The area that today makes up Rioja Alavesa has been inhabited for more than 4,700 years ago, proof of which is the megalithic construction The Sorceress Shanty in Elvillar, which served as a collective pantheon, and the dolmens scattered around the towns of Laguardia, Leza, Villabuena de Alava, Elvillar and Kripan. Many archaeological remains in different parts of the Rioja Alavesa geography have been found, such as the La Hoya Settlement, in the district of Laguardia, which is one of the most Bronze Age´s important sites in the Basque Country, dated 1500 years before Christ.
All of which are vestiges of the rich prehistory of this territory, which form a route of great cultural interest to visit in the summer with family or friends.

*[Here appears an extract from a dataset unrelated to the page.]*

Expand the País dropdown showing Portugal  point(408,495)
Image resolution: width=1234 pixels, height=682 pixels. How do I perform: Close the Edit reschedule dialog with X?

More recently, the medieval struggles between Navarre and Castile meant that what we now know as Rioja Alavesa changed hands repeatedly. Despite having the Ebro River as a natural barrier that historically served to defend the territory, it was desirable to many kingdoms. In 1461 it changed hands from Navarre to Castile and in 1486 the town of Laguardia and its villages joined the Brotherhood of Alava by order of the Catholic Monarchs.
The very noble, loyal village of Laguardia, capital of the region, was founded in the tenth century on top of a hill, where it stands aloft and proud, to defend the Kingdom of Navarra from attacks from other realms. This small, picturesque village with narrow cobbled streets has an important monumental heritage including its noteworthy old walls and the fortified churches of Saint John the Baptist and Santa María de los Reyes. The latter, built in the fourteenth century, has an exceptional carved stone porch, which preserves the original seventeenth century polychrome elements in excellent condition, as it is protected from the weather. Noteworthy to is the Palace of the fable writer Samaniego, who was born in the town, which was built in masonry and has a beautiful neoclassical cover. Or the office of "La Primicia", from the fourteenth century, which collected the tithes and first fruits. Both are home to wineries which can today be visited.
In the other municipalities of the Rioja Alavesa Wine Route other important heritage resources can be found, among which are the outstanding perfectly preserved historical quarters of Elciego, Labastida and Labraza. The walls of the latter, which received the award for the Best Walled City in the World by the International Circle of Walled Cities, are home to towers and battlements classified as historical heritage.
Civil buildings of great importance also abound, such as the House of Tithes in Villabuena de Álava, the Casa del Indiano, in Elvillar and in Labastida the house of Manuel Quintano who introduced the Bordeaux winemaking techniques into eighteenth century Spain. There are also many emblazoned facades and manors in other municipalities in the region, which together make up the huge monumental heritage of Rioja Alavesa.